VRChat’s technical pitfalls distract from the relationships We Met would rather focus on. During a party scene, I enjoyed witnessing the merrymaking, the bunnies and the hot girls coming together as one, but I was put off by the hands going through glasses of beer. I laughed during IsYourBoi’s wedding, when her avatar’s time and space defying breasts bounced in worry as she walked down the aisle.
I found myself asking more questions about VR while watching instead of being satisfied with We Met’s cheerful answers. Lovingly, Hunting prescribes what the French sociologist Jean Baudrillard describes in Simulacra and Simulation about Disneyland at VRChat, “what attracts the crowds is undoubtedly much more the social microcosm, the miniaturized and religious delight of real America, in its delights and inconveniences”.
But VRChat still doesn’t deserve what Baudrillard calls “the hyperreal,” the time when Disneyland becomes more vibrant and serious than the beige world that made it. The glitches, immortalized now in this film and the YouTube and Twitch footage that preceded it, tell us that VRChat is still, in many ways, an infant reality.
He is also spotted with teen shenanigans and racists, which a general population might not be familiar with, but those familiar with VRChat will feel left out of the documentary. The Hunt never touches on the ugliest, slowest parts of VRChat, nor does it explore whether virtual reality could make a person’s real life and relationships worse. There is no acknowledgment that any the copyright elements that make VRChat so “liberating” are under constant threat, and likely to disappear if the metaverse really takes off. And it doesn’t escape me that in a game where your avatar can be anything you cook up, the most popular is a fair-skinned, busty anime girl. I want to know more about all this. Right now, our burgeoning glitchy “metaverse” doesn’t replace reality — it borrows it and hides. But We Met insists with a well-meaning smile that we’re in the future, and the future is simple.

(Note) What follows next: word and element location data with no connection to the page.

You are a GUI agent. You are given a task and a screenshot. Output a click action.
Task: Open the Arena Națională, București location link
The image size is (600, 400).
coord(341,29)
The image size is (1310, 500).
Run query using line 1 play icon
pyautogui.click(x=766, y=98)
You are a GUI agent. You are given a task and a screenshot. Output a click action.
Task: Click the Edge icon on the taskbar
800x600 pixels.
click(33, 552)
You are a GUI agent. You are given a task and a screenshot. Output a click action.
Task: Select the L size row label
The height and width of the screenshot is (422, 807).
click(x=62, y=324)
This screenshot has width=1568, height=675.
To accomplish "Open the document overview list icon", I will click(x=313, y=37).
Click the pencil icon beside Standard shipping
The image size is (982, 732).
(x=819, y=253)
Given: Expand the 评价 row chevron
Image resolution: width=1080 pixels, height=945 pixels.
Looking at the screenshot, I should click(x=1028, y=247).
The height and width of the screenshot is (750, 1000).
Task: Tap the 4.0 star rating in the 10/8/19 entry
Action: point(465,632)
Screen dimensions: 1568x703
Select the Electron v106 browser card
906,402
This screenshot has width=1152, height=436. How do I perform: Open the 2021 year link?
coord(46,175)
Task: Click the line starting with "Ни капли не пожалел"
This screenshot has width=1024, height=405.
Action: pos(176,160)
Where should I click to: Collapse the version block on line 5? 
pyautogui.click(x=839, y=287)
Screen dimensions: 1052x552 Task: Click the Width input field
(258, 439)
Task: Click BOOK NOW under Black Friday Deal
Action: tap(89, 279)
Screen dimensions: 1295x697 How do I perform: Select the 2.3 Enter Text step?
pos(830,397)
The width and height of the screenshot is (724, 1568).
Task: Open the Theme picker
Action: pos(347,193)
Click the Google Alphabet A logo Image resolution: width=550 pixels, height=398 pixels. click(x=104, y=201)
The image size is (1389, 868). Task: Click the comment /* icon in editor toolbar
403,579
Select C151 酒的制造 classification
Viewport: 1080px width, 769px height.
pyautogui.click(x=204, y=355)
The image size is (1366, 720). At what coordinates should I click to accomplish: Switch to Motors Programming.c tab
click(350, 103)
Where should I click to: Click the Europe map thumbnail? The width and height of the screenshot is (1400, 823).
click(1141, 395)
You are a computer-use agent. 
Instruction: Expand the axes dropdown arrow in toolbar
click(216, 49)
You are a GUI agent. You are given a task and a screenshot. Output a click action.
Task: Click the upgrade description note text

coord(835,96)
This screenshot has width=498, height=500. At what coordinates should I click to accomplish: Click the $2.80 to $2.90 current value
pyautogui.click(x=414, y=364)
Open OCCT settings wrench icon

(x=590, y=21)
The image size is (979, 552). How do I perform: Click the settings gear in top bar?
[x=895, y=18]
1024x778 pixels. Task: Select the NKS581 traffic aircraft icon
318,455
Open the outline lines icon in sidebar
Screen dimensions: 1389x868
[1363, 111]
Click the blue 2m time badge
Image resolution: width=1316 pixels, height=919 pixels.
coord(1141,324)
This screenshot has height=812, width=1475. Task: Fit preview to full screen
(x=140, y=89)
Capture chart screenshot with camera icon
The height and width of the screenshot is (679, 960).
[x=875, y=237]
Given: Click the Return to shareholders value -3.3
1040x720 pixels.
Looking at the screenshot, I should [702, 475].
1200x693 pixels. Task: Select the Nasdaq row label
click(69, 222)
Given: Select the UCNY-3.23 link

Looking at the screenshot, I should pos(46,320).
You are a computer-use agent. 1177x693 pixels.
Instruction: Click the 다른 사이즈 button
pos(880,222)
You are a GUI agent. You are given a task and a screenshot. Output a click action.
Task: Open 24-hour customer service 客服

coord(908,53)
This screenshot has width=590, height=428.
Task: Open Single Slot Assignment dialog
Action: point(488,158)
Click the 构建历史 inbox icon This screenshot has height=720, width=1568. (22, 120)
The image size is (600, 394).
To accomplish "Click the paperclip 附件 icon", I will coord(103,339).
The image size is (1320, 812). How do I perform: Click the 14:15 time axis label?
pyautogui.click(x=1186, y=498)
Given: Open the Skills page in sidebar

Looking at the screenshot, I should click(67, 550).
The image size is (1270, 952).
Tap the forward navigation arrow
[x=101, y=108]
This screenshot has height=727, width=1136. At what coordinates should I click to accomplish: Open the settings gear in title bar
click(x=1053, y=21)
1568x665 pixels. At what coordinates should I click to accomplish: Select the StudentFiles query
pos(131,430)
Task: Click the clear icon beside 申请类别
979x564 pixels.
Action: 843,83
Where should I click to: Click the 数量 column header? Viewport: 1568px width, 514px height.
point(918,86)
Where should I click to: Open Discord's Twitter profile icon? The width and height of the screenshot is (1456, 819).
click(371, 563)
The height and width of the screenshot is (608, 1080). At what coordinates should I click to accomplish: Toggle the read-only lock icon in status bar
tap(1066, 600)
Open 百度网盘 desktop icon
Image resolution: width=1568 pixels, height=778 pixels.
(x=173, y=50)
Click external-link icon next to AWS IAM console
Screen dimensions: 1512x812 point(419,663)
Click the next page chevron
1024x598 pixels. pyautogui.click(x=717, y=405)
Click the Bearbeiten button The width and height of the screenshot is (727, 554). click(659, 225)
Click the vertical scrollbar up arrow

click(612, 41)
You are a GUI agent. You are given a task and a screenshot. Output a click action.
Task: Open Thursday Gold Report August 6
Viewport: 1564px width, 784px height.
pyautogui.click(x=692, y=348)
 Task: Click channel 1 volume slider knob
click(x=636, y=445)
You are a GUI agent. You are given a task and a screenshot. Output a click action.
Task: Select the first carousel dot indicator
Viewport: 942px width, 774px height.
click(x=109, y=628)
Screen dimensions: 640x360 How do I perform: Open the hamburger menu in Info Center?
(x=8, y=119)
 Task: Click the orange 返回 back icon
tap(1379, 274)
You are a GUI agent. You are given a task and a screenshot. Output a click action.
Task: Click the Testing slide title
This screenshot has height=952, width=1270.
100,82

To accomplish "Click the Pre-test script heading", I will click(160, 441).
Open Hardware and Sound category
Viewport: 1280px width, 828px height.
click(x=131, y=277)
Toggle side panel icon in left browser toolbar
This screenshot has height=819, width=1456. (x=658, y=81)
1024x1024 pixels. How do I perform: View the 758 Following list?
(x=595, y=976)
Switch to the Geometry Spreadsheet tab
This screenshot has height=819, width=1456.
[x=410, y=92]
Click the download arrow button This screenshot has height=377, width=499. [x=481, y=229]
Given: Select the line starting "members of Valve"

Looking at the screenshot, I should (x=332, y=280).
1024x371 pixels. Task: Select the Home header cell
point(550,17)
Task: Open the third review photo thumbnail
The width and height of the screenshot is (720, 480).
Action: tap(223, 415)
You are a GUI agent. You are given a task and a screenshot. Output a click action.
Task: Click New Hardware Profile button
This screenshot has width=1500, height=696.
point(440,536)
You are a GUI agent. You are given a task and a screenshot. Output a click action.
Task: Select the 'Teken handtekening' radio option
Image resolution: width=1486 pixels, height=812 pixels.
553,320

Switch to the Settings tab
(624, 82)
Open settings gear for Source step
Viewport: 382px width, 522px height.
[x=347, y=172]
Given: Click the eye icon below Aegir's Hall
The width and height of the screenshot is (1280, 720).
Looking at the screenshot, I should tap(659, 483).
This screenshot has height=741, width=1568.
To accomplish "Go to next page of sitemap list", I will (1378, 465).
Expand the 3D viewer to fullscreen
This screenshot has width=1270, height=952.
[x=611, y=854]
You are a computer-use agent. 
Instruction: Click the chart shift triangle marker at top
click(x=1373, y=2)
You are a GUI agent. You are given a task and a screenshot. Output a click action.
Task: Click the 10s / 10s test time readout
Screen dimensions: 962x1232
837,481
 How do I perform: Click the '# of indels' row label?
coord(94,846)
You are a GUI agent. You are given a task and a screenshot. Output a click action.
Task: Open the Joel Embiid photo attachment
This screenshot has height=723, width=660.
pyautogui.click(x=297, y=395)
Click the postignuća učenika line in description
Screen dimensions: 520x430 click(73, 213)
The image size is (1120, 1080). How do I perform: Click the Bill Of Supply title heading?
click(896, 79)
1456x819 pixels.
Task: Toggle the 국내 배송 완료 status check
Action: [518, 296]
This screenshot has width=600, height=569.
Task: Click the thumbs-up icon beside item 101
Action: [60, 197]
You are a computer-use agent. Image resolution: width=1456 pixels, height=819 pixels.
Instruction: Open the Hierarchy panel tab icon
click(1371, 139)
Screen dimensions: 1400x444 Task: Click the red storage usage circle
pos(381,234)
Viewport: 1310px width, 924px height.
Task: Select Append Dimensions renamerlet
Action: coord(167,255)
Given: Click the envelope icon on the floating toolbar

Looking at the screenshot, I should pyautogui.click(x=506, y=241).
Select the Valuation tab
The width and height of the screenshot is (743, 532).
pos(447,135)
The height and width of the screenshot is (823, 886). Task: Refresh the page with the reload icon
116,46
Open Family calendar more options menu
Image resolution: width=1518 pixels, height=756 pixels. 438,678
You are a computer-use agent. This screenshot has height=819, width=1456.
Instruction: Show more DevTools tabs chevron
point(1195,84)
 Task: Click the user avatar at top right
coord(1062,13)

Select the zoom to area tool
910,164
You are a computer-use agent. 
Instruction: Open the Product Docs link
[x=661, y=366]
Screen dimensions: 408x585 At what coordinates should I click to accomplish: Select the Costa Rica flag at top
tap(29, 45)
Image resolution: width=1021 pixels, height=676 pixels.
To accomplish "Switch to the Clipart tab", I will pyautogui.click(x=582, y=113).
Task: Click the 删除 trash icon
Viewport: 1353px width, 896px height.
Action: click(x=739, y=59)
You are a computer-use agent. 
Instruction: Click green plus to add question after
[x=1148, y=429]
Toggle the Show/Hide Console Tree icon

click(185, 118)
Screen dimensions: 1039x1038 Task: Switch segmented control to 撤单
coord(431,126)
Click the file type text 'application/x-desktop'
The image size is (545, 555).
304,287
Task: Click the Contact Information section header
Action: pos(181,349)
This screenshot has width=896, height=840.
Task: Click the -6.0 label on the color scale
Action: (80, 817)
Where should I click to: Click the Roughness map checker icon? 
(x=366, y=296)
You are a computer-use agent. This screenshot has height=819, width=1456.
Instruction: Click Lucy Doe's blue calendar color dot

It’s amazing and sometimes even beautiful to see the cast of Hunting swinging on perfume genius and snuggle their twinkling faces together. Nor can I ignore that the documentary is historic: it legitimizes virtual worlds by filming entirely in one. It’s clear that Hunting takes video games seriously, but we’re still wading through the impact of the virtual world on our lives when we should be diving into it.